Il faut dire que, pour aimable qu’il soit, Froome ne jouit néanmoins pas d’une franche popularité. Le charme opèra mal. Même au Royaume-Uni, où Wiggins s’était attiré la ferveur de ses concitoyens, Froome ne suscita qu’indifférence. La faute  probablement à son caractère jugé trop lisse, pas assez british, dans un pays où certains l’affublèrent du sobriquet déplaisant de « Plastic Brit’ » - « Britannique en toc », pourrait-on traduire. C’est un peu comme s’il était sans racine, ni vraiment Anglais, ni vraiment Africain. Kényan blanc mais mouton noir.

 

La colère ressentie par certains lorsqu’il écopa de vingt secondes de pénalité pour son ravitaillement non autorisé dans l’Alpe d’Huez traduisit cette froideur à la limite de l’impopularité. Certains jugèrent cette pénalité trop laxiste en effet, alors même qu’elle correspondait benoîtement aux règlements en vigueur. La fringale dont il fut victime, et qui justifia ce ravitaillement par le truchement de Richie Porte, ne fut pas unanimement jugée crédible, c’est le moins qu’on puisse dire. On entendit ici qu’il avait simulé une défaillance pour s’attirer davantage de sympathie, on entendit là qu’une crise d’hypoglycémie qui ne vous fait perdre qu’une minute sur seulement deux rivaux était un malaise de luxe. Pourtant, au sommet du Ventoux, Nairo Quintana affalé sur l’asphalte n’avait pas soulevé tant de réprobation.

 

La défiance permit même à une folle hypothèse de faire son chemin après la défaillance de Richie Porte entre Saint-Girons et Bagnères-de-Bigorre, au cours de la neuvième étape.

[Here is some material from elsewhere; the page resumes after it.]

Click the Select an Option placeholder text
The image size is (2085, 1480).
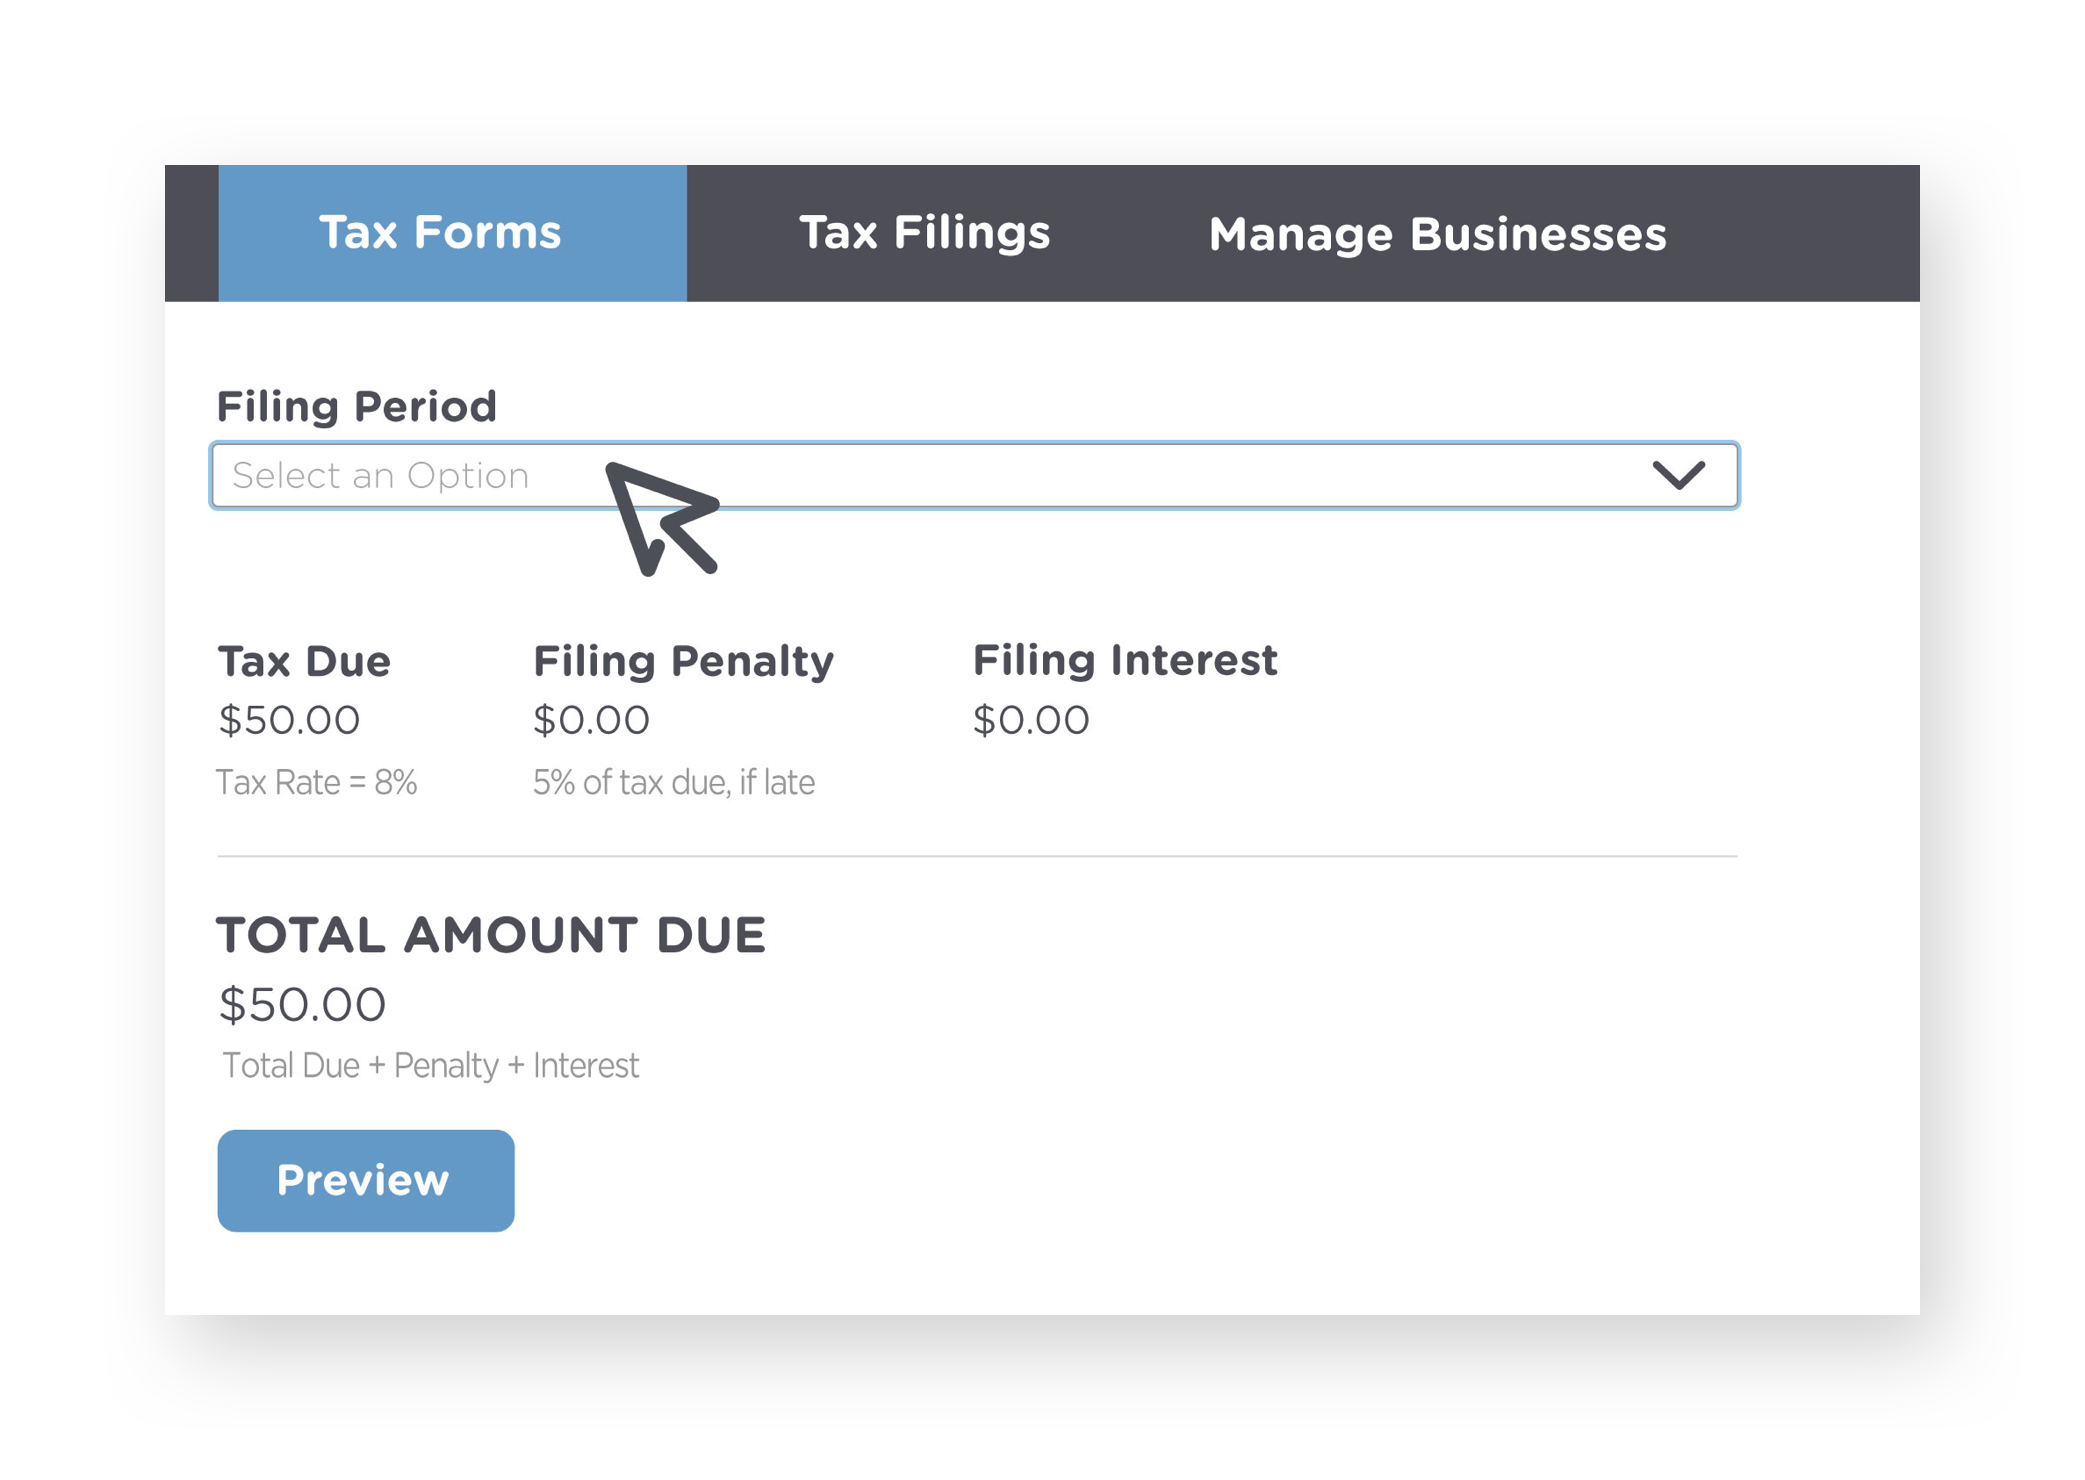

Le lieutenant de Froome perdit ce jour-là toute chance de figurer sur le podium alors qu’il avait terminé deuxième derrière son leader la veille à Ax-Trois-Domaines. Des spectateurs et même des observateurs éclairés se demandèrent s’il ne pouvait pas y avoir de la mise en scène là-dessous, destinée à désamorcer les polémiques qui couraient autour de l’hégémonie prétendue de la Sky. Orchestrer la défaillance de Porte aurait restauré un peu du visage humain des coureurs de Dave Brailsford, qui dut démentir pareil scénario. Le pari eût été risqué de priver délibérément Froome de son meilleur atout dans une étape que la Movistar de Valverde et Quintana rendait spécialement nerveuse de surcroît.